僕はPCとスマホでEvernoteを使っており、自宅でPCで修正したノートを車の移動中やスタバで再修正することがよくありますが、4G全盛期に入りつつあるインドネシアの通信事情はまだまだ不安定であり、同期が失敗した状態で1個前のバージョンを元に修正したあとに、電波のいい場所で同期成功したりすると、「競合する変更」が発生します。

自宅であろうと外であろうと、Evernoteを使用する前に必ず同期をする、それが嫌ならEvernote WEBを使え、となるのでしょうが、せっかく有料のプレミアム会員になっているのだから、Tolを高速で走る車の中や電波の悪いジャカルタ郊外の工業団地でもガンガン使いたい。

そうすると「競合する変更」もガンガン増えていくわけですが、そもそもEvernoteに書く内容は「下書き」とか「草稿」の意味あいの強い内容ばかりなので、競合してもどっちか消せば大して困ることはありません。

ところがWEBシステムのチーム開発等では、ソースコードに排他制御かけるとチーム全体の作業効率上NGなので、同一ソースコードの同時修正が発生したとしても、お互いの差分を明確に管理する仕組みが必要になります。

コミットという概念

バージョン管理をする上でコミットという概念が出てくるのですが、元々は英語のcommitmentの略で「結果を約束する」「積極的に関わる」という意味で、データベース上でSQLのUPDATE・INSERT・DELETEを何回か実行する場合には、変更をまとめてデータベースに反映するという意味になります。

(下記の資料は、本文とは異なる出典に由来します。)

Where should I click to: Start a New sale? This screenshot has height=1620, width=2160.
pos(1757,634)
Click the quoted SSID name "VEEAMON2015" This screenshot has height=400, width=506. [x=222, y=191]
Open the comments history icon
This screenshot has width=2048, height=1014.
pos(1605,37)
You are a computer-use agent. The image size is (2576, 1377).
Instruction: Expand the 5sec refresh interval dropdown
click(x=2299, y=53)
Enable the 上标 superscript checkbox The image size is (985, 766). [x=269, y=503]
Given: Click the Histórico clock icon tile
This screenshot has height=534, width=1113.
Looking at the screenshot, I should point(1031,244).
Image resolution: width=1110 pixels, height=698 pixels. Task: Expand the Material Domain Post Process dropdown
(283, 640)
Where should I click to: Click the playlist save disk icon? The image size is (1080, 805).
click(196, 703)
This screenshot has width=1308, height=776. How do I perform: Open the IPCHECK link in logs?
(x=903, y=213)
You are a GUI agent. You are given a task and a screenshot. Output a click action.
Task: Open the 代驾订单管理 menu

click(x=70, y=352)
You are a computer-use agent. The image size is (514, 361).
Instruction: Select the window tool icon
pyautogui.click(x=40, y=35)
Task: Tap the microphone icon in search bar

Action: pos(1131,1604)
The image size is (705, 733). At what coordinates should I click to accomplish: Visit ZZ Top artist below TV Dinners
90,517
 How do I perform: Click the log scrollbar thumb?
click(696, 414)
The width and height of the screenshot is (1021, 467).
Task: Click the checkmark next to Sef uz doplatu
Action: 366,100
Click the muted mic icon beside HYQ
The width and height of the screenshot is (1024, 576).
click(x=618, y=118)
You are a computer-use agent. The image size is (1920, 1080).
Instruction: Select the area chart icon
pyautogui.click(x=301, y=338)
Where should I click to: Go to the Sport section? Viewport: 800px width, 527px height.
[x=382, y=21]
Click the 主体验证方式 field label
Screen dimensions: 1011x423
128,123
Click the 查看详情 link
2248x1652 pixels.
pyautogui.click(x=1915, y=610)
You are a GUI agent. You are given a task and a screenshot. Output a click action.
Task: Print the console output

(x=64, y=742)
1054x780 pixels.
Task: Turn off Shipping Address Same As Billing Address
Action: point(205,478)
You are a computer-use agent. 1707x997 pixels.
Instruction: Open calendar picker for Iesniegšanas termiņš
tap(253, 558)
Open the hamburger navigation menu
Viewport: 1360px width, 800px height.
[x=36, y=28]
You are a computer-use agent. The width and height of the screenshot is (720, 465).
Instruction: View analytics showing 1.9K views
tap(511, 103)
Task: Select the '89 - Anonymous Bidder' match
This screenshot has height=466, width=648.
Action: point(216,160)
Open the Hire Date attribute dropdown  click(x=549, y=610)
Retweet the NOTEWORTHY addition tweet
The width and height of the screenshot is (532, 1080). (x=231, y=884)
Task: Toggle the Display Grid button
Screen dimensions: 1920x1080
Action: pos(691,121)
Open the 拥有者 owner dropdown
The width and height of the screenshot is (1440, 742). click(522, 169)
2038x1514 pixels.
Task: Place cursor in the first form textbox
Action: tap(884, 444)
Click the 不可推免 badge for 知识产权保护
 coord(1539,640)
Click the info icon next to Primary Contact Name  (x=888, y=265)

Googleスプレッドシートには保存ボタンがありませんが、定期的に変更履歴として自動保存されるので、過去のバージョンに戻って再編集することができます。この過去のバージョンに戻れるポイントが、スプレッドシートが自動的にコミットしてくれたタイミングになります。

WordPressで長文記事を書いているときに、自動保存された30分前のレビジョン(改定)に戻って記事を書き直すということがよくありますが、これはWordPressが自動的にコミットしてブラウザ内に30分前のバージョンを保存してくれていたということになります。

このように過去のバージョンに戻ることができるポイントはコミットにより決定されるわけですが、複数人が同時並行で作業を行う場合は、排他制御(チェックアウト)をかけていない限りEvernoteと同じく競合が発生します。

コピー・マージ方式によるバージョン管理

バージョン管理システムは排他制御をかけるロック方式と、複数ユーザーが1つのファイルをコピーし、同時に修正した場合の差分をマージするコピー・マージ方式がありますが、バージョン管理システムのスタンダードになりつつあるGitはコピー・マージ方式です。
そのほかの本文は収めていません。